** Data records follows **

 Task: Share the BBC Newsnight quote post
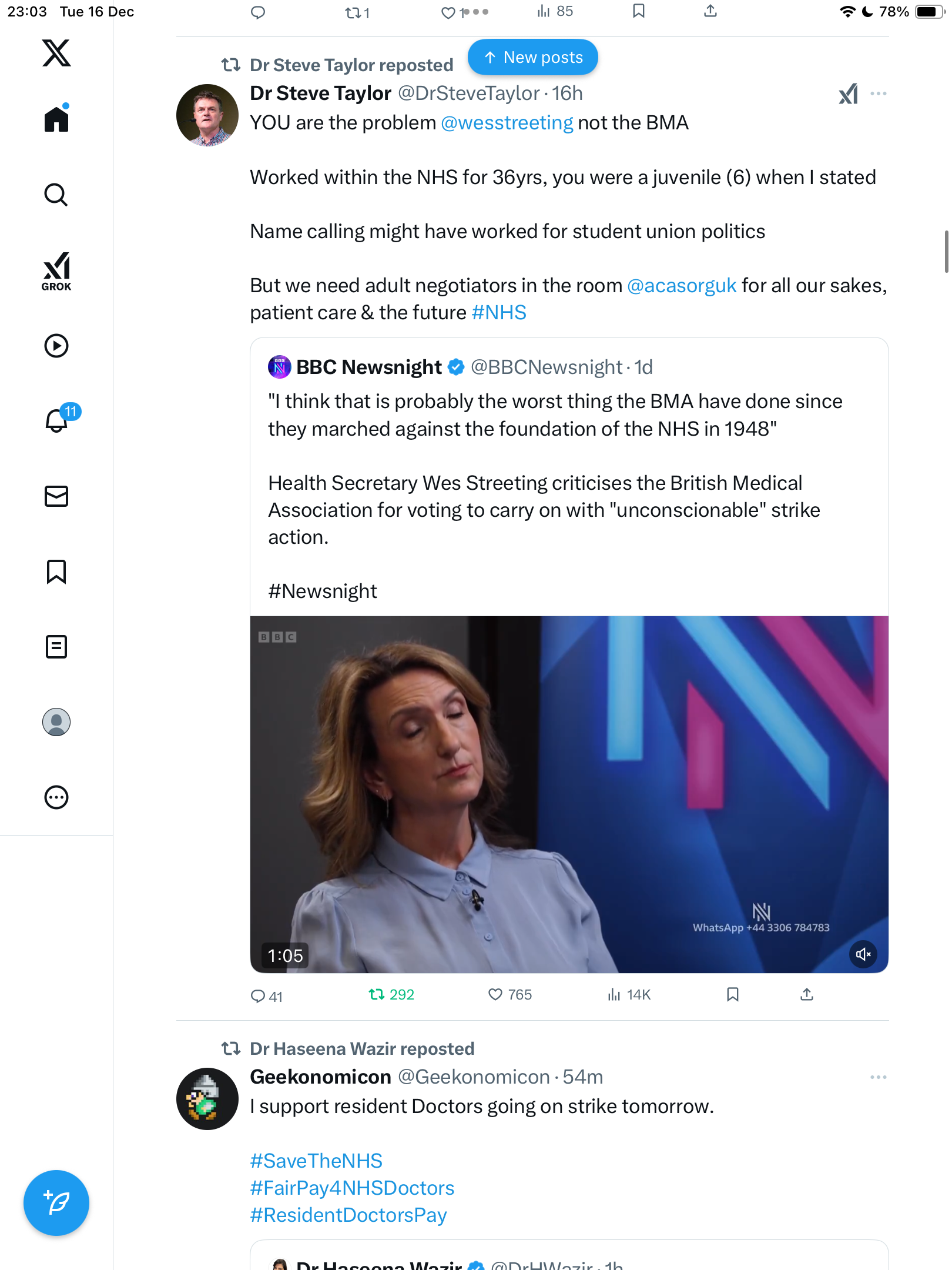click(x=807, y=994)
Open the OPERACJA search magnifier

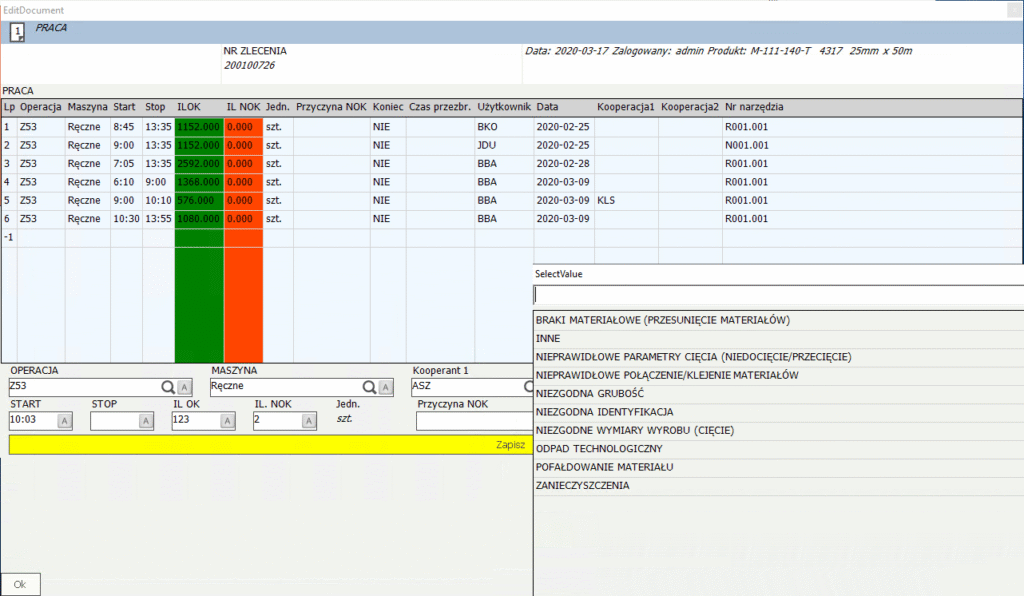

** End of Data records **
** Data records follows **

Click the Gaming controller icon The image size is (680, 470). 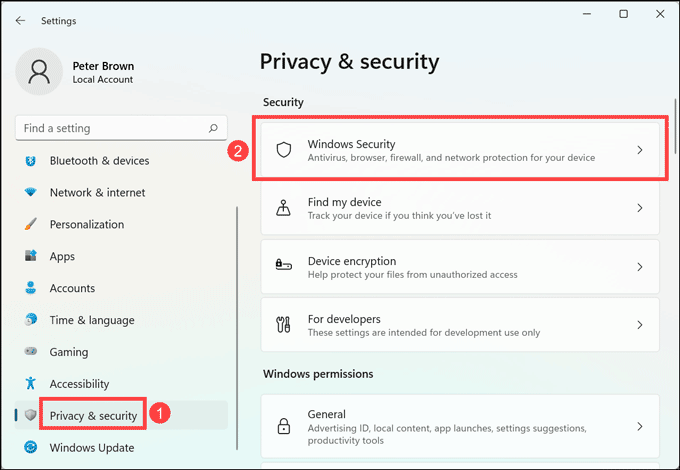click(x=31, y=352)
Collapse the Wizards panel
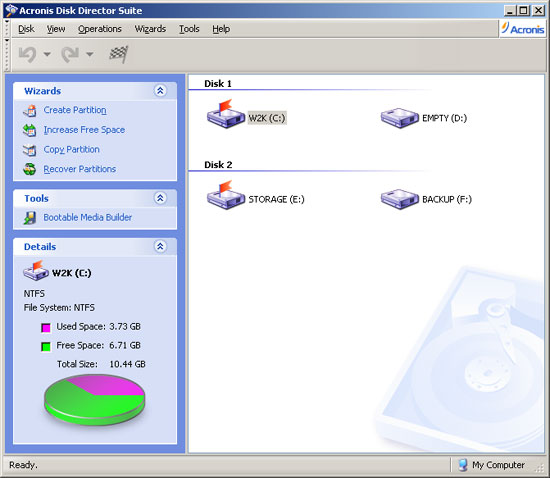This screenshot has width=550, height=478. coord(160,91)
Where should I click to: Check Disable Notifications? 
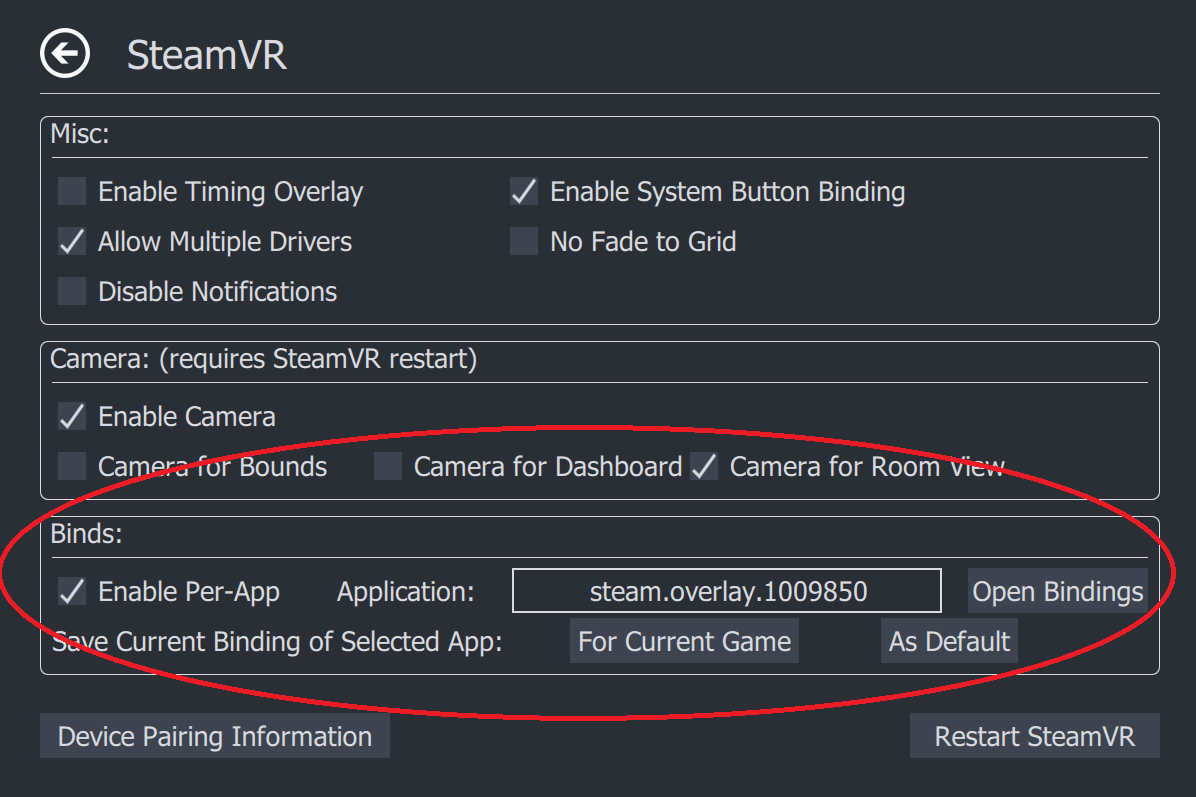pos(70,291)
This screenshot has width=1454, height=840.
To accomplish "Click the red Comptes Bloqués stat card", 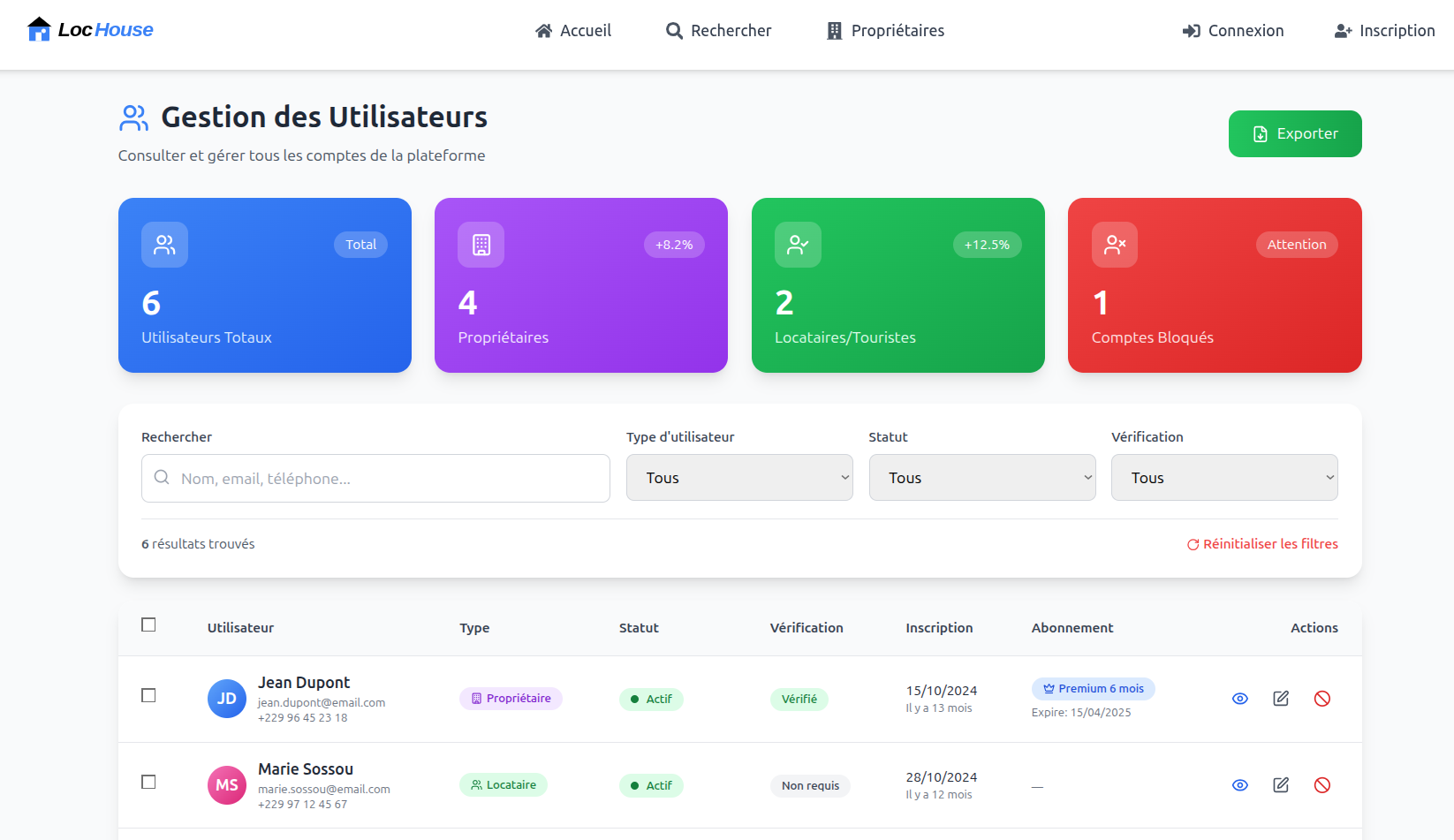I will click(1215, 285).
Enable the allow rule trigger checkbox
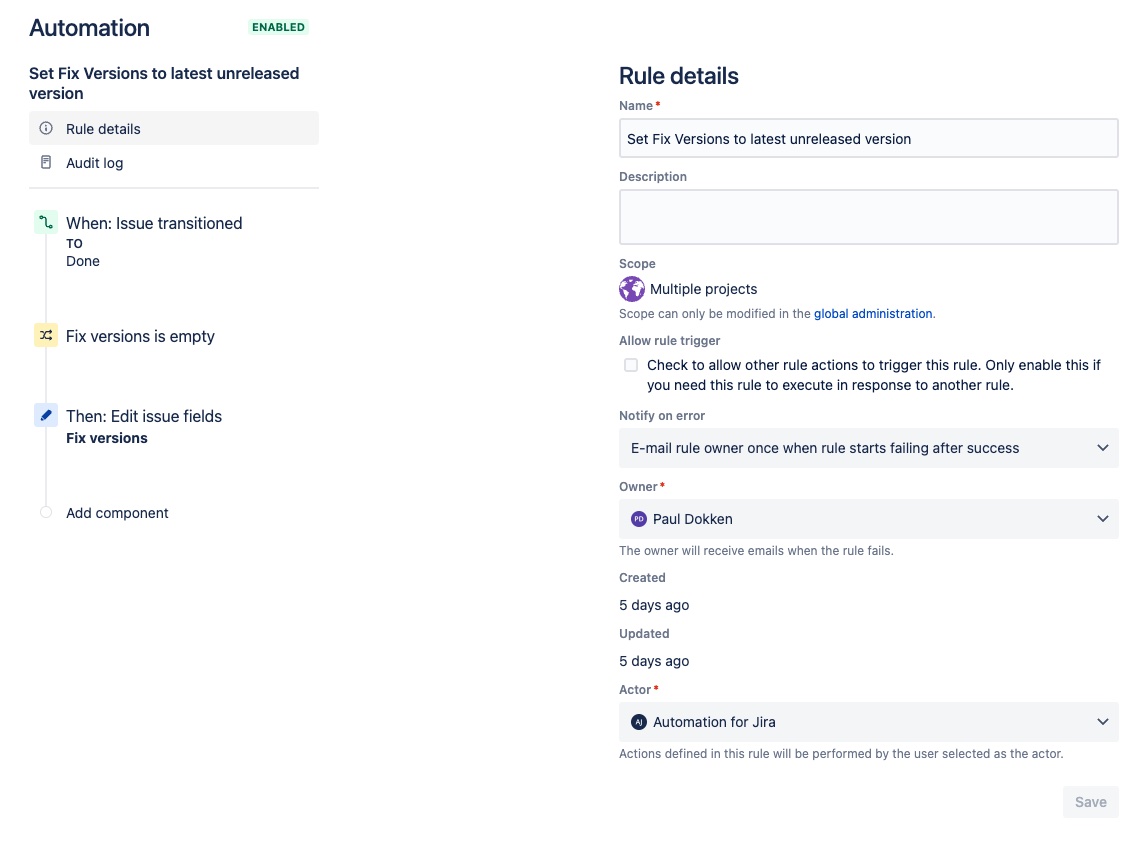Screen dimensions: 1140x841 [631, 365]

** End of Data records **
** Data records follows **

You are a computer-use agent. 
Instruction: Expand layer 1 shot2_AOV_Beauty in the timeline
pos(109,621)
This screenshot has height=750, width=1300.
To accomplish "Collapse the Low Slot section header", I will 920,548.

** End of Data records **

**Task goal**. Print nothing but the lines above starting with the line that contains "Task: Share the BBC Newsnight quote post" and going on through the line that contains "Open the OPERACJA search magnifier". Leave out the pictures.

**Answer for the task**.
 Task: Share the BBC Newsnight quote post
click(x=807, y=994)
Open the OPERACJA search magnifier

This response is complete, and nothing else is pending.